I was out on my TE450 on one of the most dangerous and remote trails in Wales yesterday, and halfway through I cough stalled the bike, and it spat back through the throttle body as it often does. I tried to restart the bike, and it had absolutely no compression. Massive panic, as if you break down here, you leave the bike behind unless you have a lot of helpers and ropes - its littered with deep peat bogs that can, and have swallowed bikes never to be seen again. Anyway, I was thinking it must have a stuck valve, as surely major mechanicl failure can't happen on tickover. So just before the battery died, and was then going to remove the cam cover, she suddenly burst into life and ran fine for the rest of the day! All I can think that happened, was the backfire blew an inlet valve open, and a shim partially popped out, jamming the valve open a bit? Anyone had anything like this happen before, was it a one off freak incident, or a sign of looming problems?
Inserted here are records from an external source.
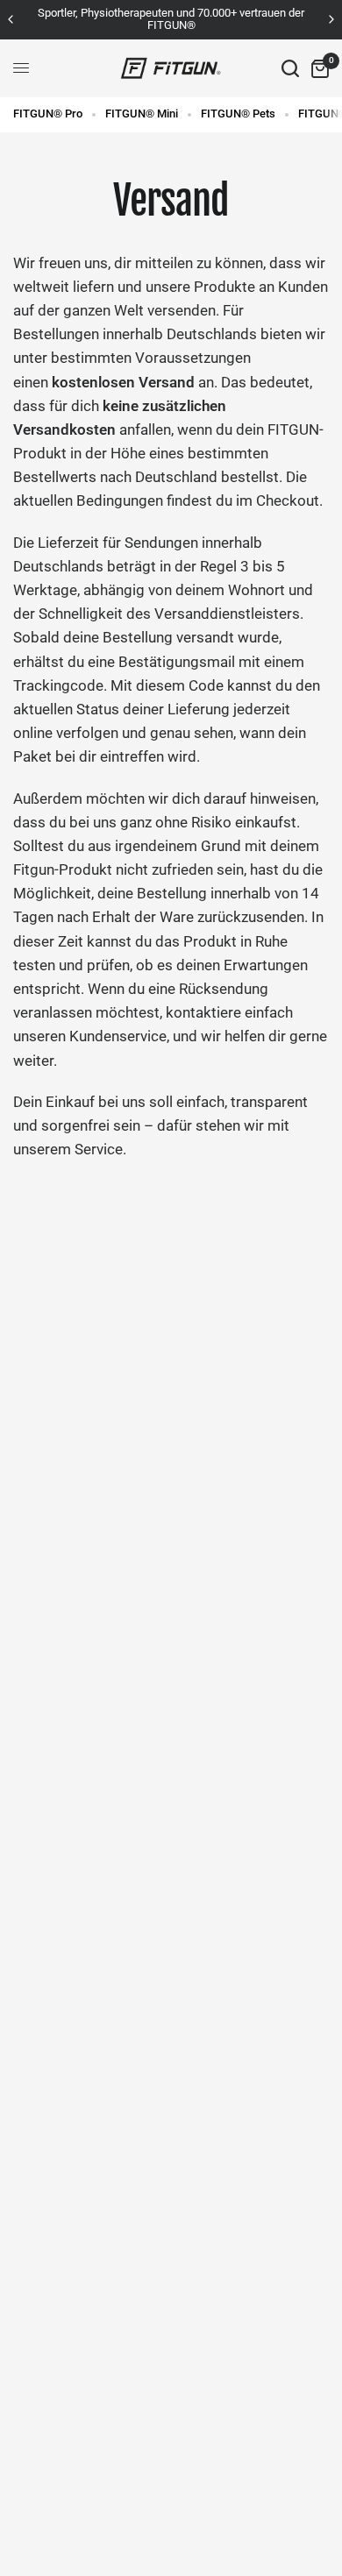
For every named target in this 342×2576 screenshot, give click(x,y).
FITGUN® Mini (141, 113)
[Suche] (290, 68)
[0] (317, 68)
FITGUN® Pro (47, 113)
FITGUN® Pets (238, 113)
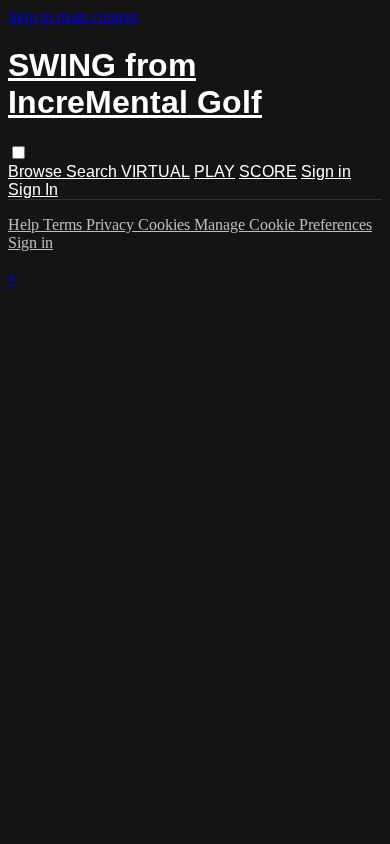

This is the third breakdown within a year (dirt in fuel injector, and mud in fuse carrier which both required a tow home), and I'm starting to loose faith in the bike.
Hi Tetley Not sure what that may be but let us know how many Ks you have done and servicing etc......... Have a look at my wiring thread There is plenty of pics for you to look at Reply soon for more help
Bike has done 9,000 miles, tappets always spot on, oil just changed etc. This is definately a mechanical issue, not wiring, as the bike had absolutely no compression for about 5 minutes. The only thing that this could be is a valve that is not seating. Anything else eg broken piston / rings, cracked head etc would not have rectified themselves. The big question is what was jamming the valve, and will it happen again? I'm running 2 trains of thought here, 1. A shifted tappet shim, and 2. The backfire broke something inside the throttle body that got sucked in and jammed the valve open.
Check your intake manifold boot, the metal ring inside the rubber boot broke and pieces of rubber passed thru my engine, I think. Could have been a piece of intake manifold jamming a valve open and then it slipped out.